Start of Dataset
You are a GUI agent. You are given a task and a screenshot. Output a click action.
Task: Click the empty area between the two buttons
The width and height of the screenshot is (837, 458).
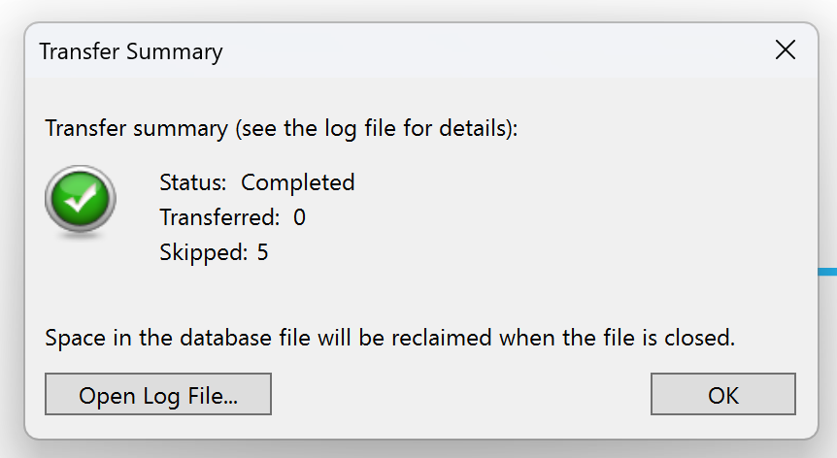click(461, 395)
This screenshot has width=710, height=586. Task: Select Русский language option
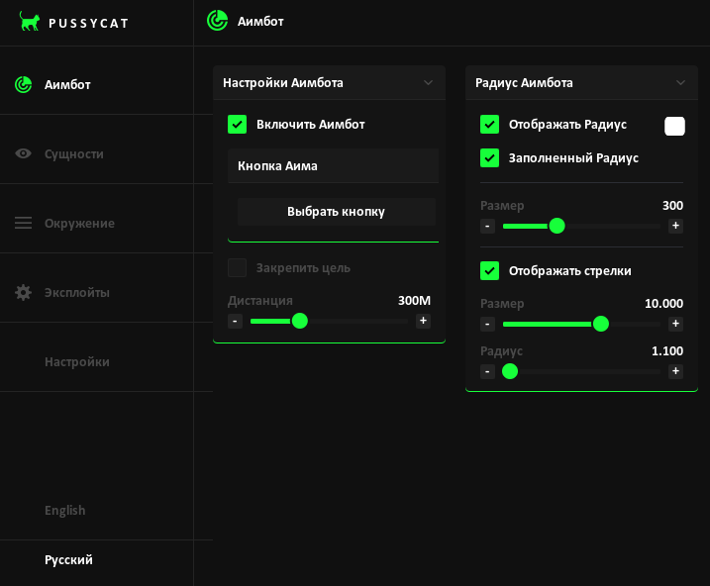click(68, 559)
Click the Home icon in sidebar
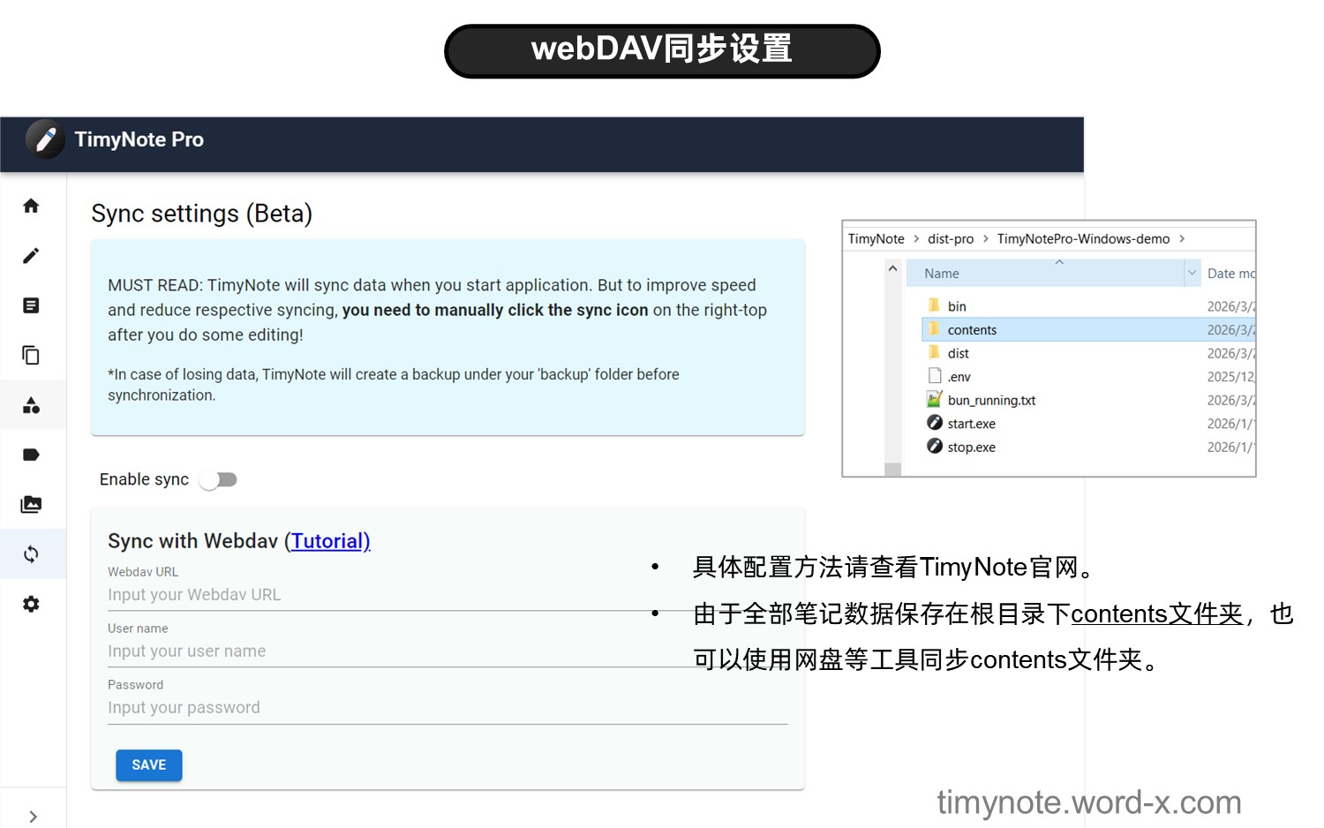This screenshot has height=828, width=1324. pyautogui.click(x=31, y=206)
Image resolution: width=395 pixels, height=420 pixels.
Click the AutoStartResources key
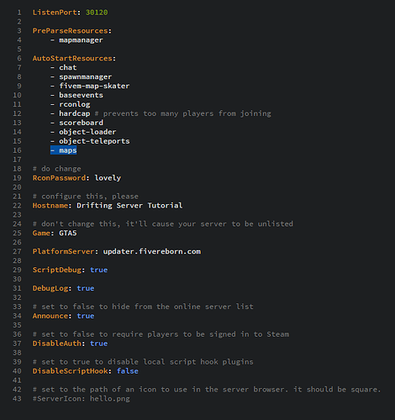[x=72, y=59]
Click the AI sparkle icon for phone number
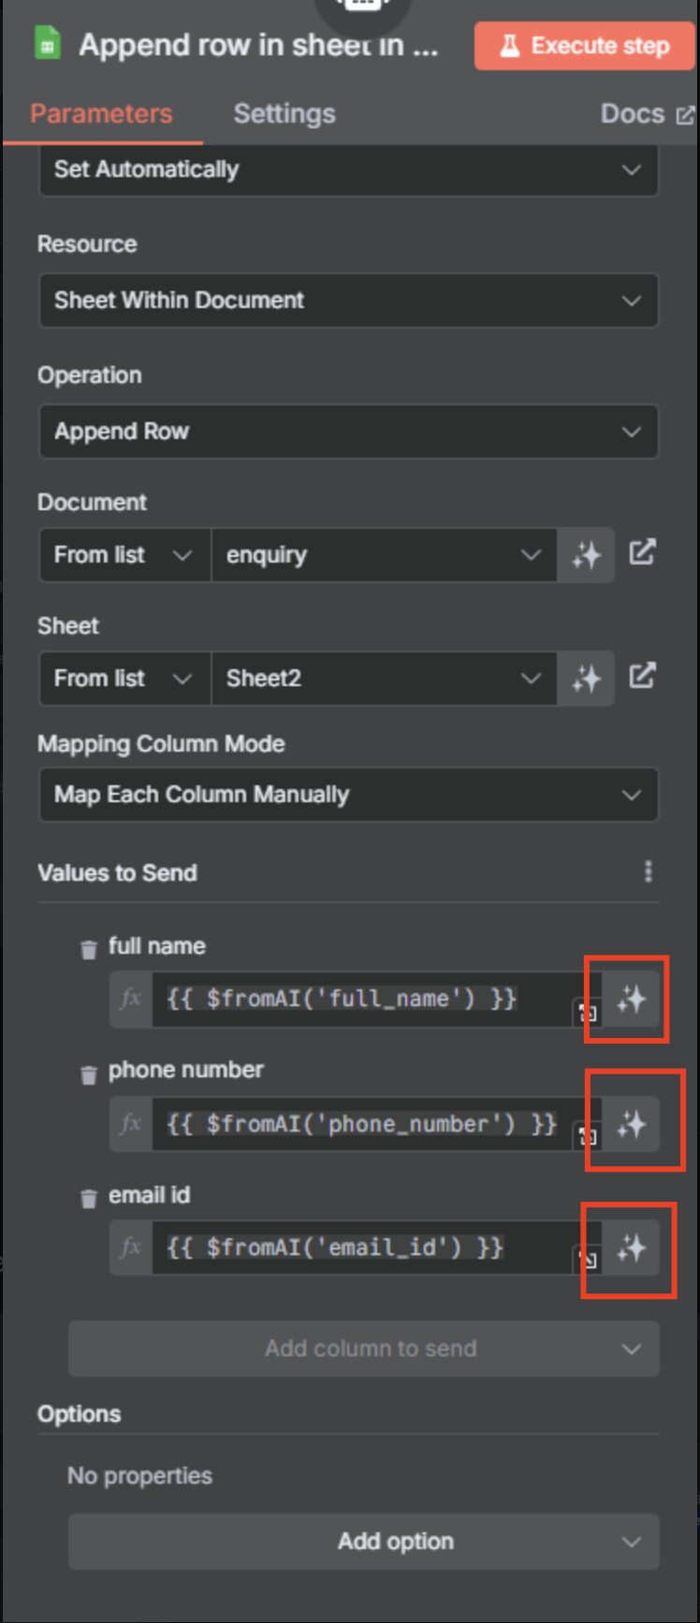The width and height of the screenshot is (700, 1623). (631, 1123)

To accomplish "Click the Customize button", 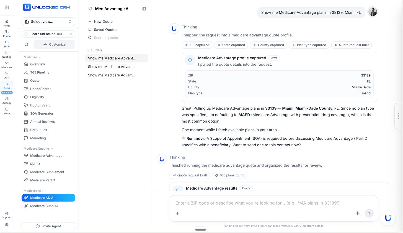I will 54,44.
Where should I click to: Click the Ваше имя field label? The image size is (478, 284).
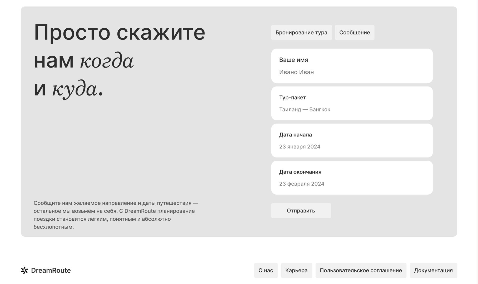click(x=293, y=60)
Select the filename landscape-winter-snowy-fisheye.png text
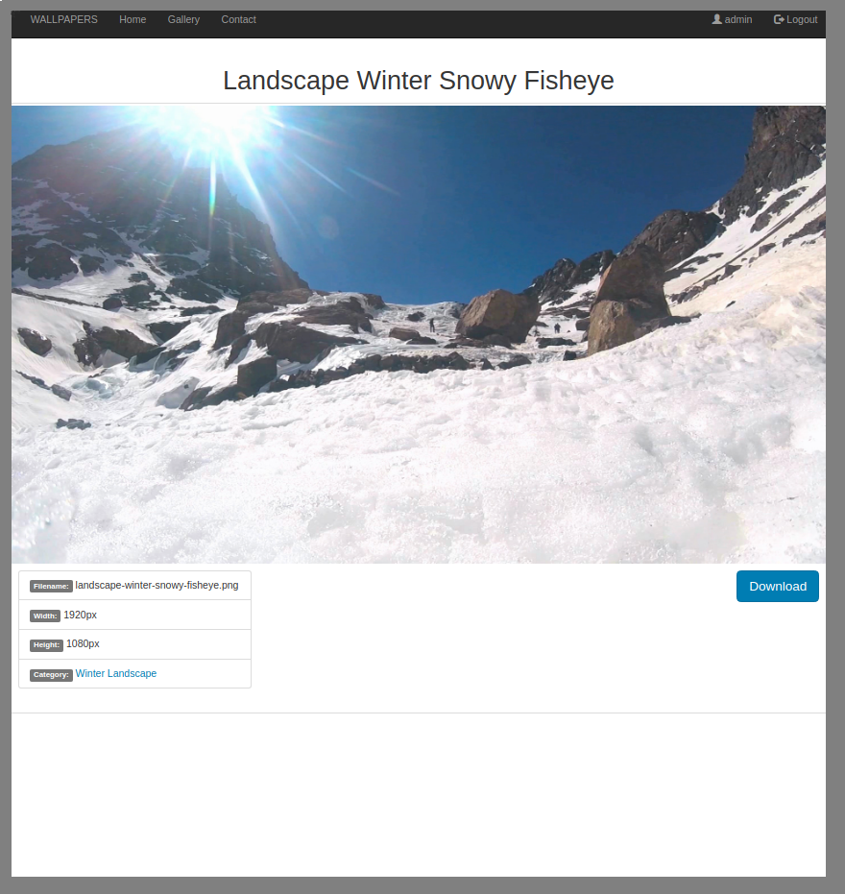Image resolution: width=845 pixels, height=894 pixels. click(157, 586)
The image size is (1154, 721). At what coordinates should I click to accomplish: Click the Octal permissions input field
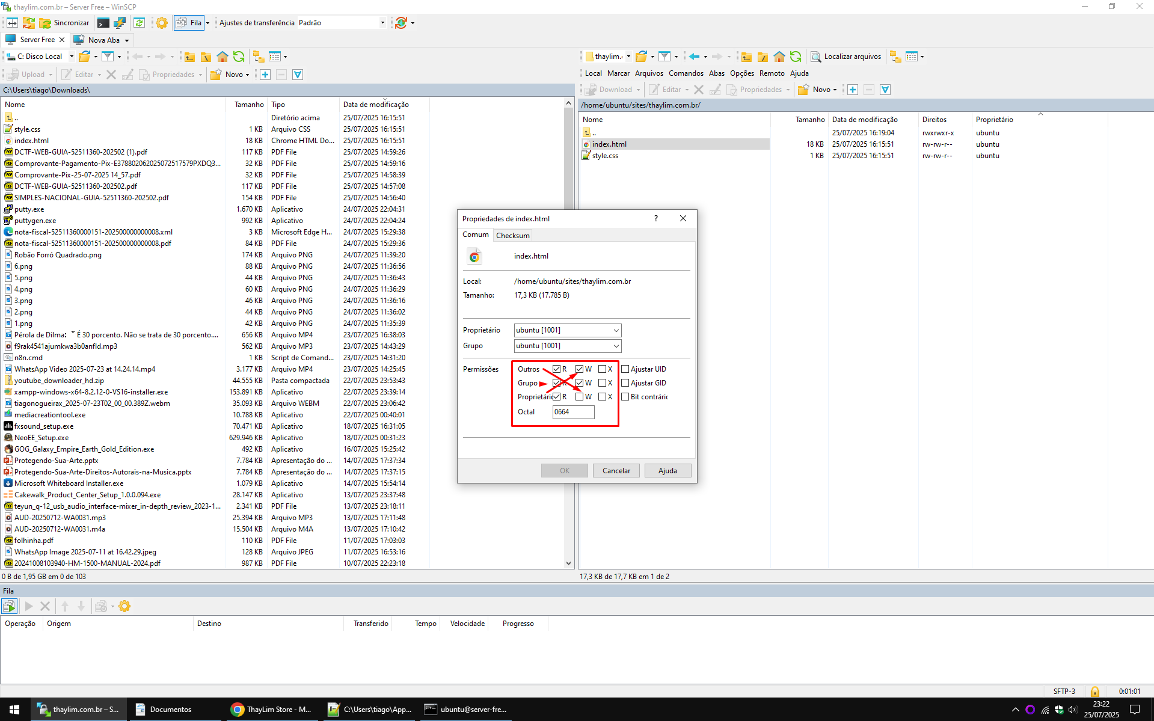[x=573, y=412]
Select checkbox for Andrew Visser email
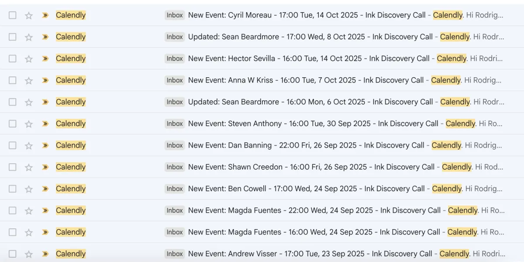The height and width of the screenshot is (262, 524). pos(13,254)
End of Dataset
• **Exercise goal**
Restate, exactly as they appear, the line with "Where should I" and all the lines after it up to the end of the data above; images do not belong in the copy.

• **Output for this task**
Where should I click to: Click the Ваше имя field label? The image size is (478, 284).
click(x=293, y=60)
Select the filename landscape-winter-snowy-fisheye.png text
Image resolution: width=845 pixels, height=894 pixels. click(157, 586)
The image size is (1154, 721). At what coordinates should I click to accomplish: Click the Octal permissions input field
[x=573, y=412]
Select checkbox for Andrew Visser email
The height and width of the screenshot is (262, 524). pos(13,254)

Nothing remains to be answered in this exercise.